Stored dataset items:
*** Begin section ***

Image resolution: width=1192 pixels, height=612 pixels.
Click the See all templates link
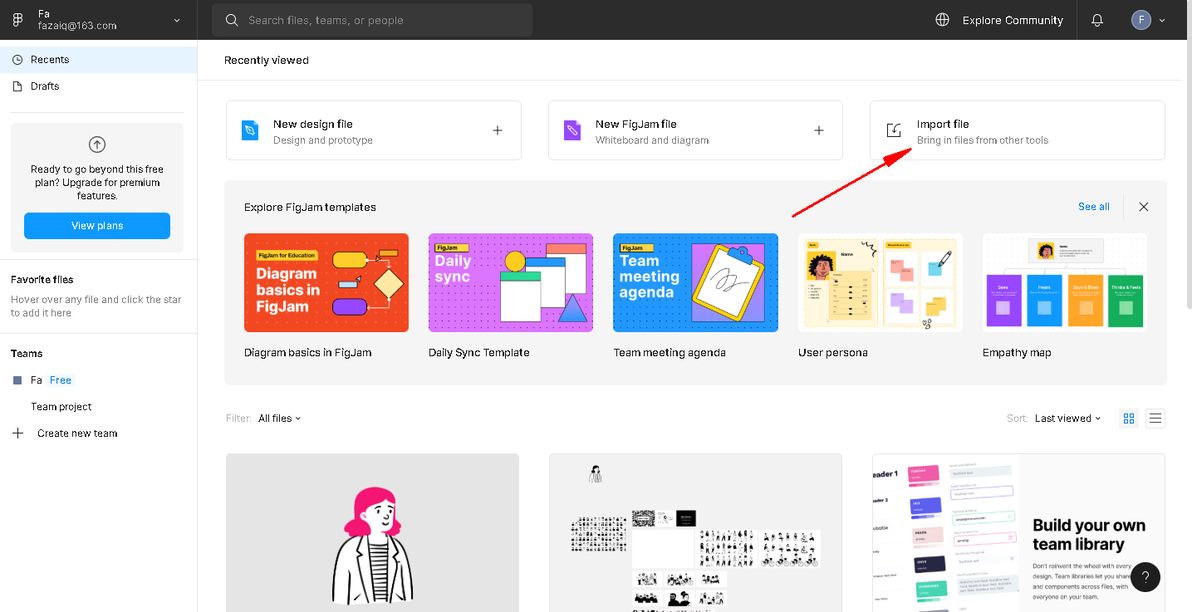coord(1093,207)
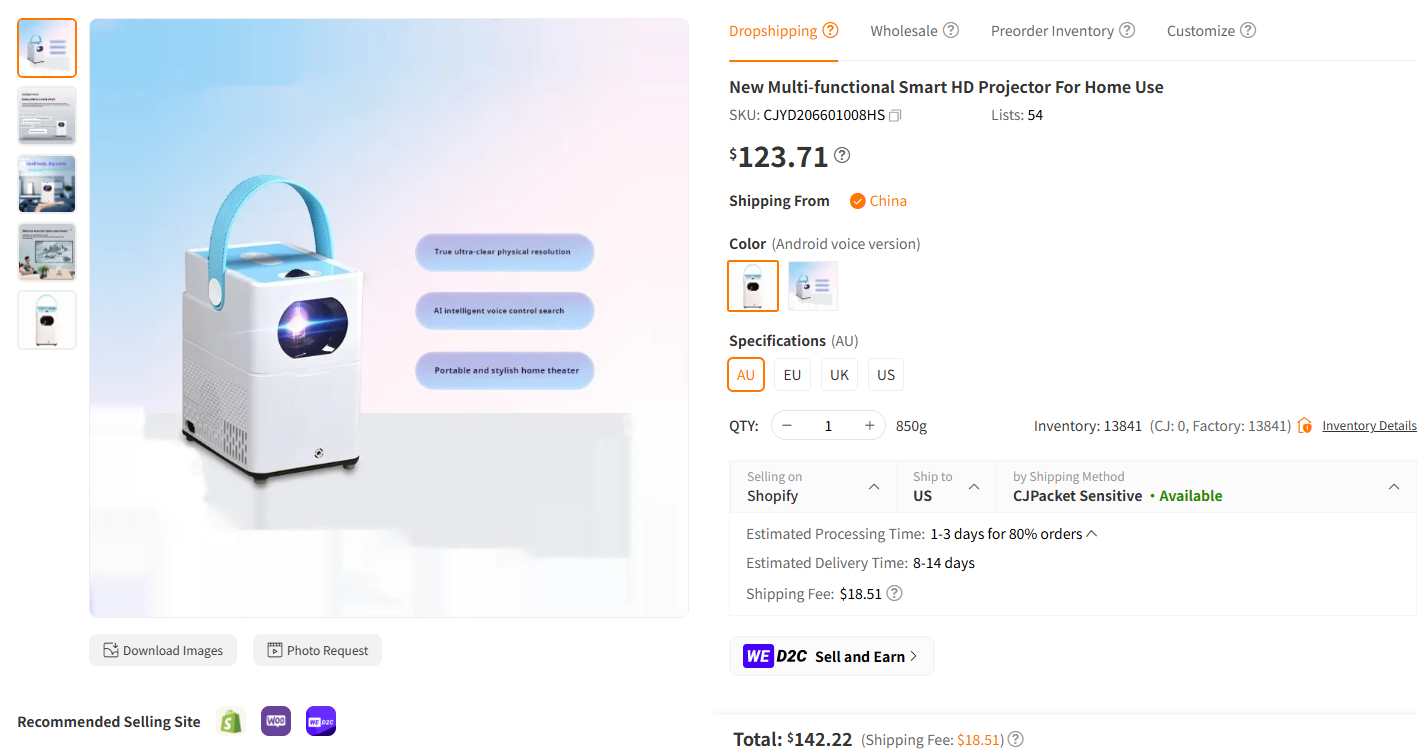Expand the Ship to US dropdown

[x=946, y=487]
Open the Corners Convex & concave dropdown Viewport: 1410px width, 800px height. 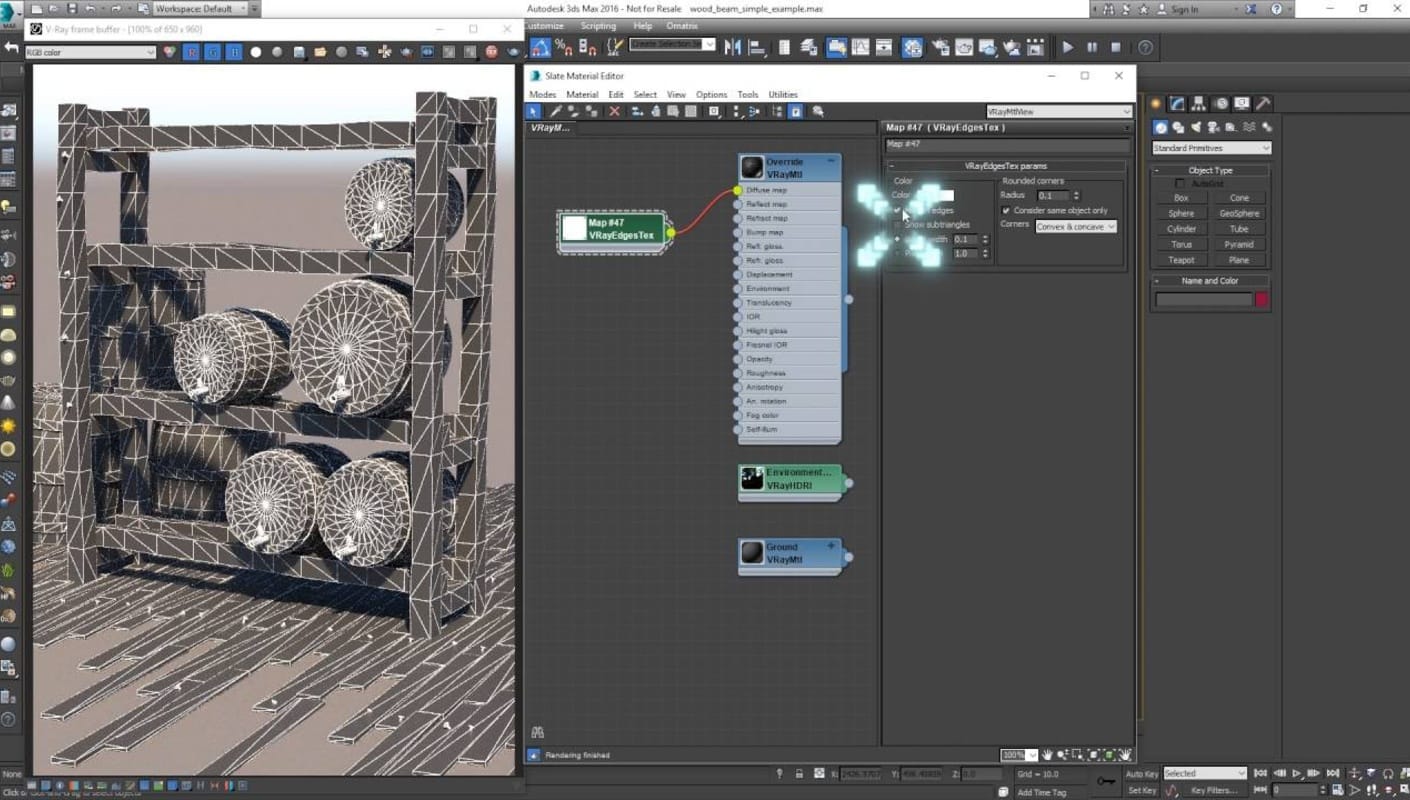click(1075, 227)
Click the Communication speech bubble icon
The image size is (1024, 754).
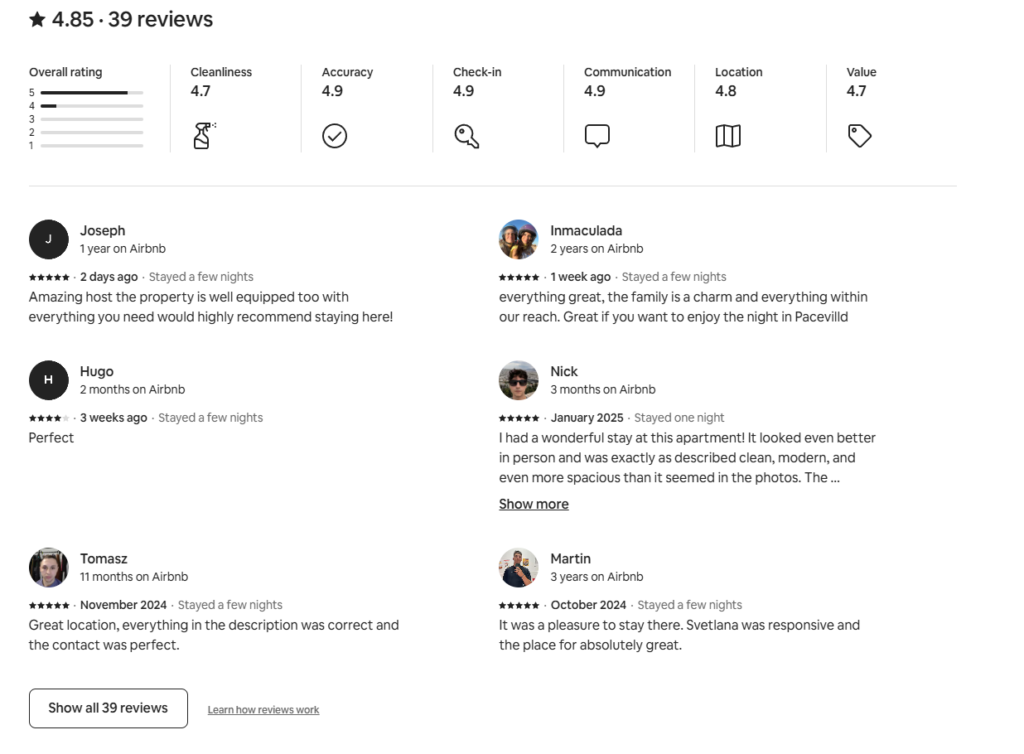tap(597, 136)
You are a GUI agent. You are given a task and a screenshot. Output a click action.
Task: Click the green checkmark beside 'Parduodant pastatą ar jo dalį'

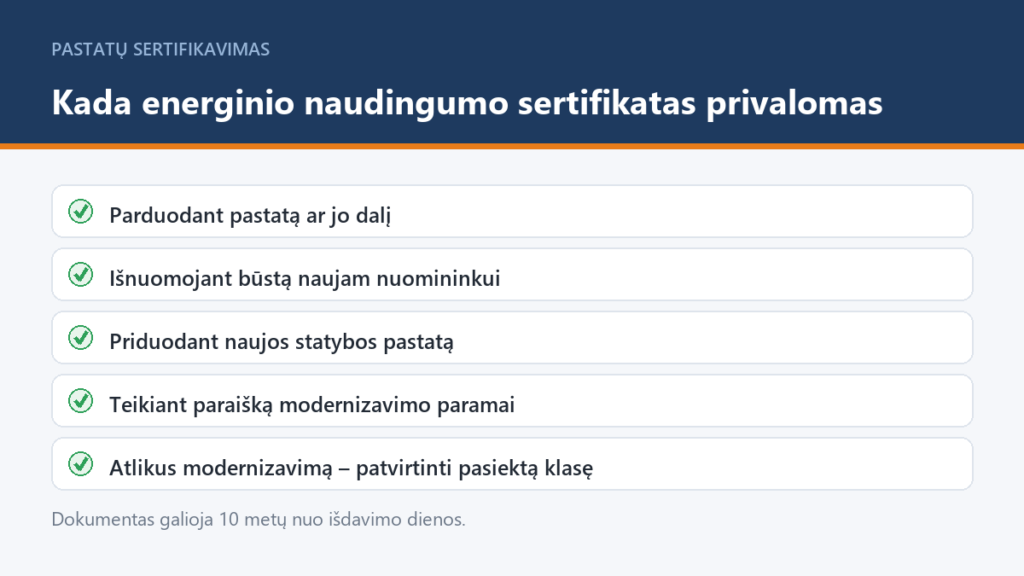click(x=80, y=212)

*** End section ***

Problem to solve -> From the line with "Click the Communication speech bubble icon" through the final line of the records above, return each line exactly and nothing else. Pictures are to be skipped.

Output for this task ->
Click the Communication speech bubble icon
The image size is (1024, 754).
tap(597, 136)
You are a GUI agent. You are given a task and a screenshot. Output a click action.
Task: Click the green checkmark beside 'Parduodant pastatą ar jo dalį'

click(x=80, y=212)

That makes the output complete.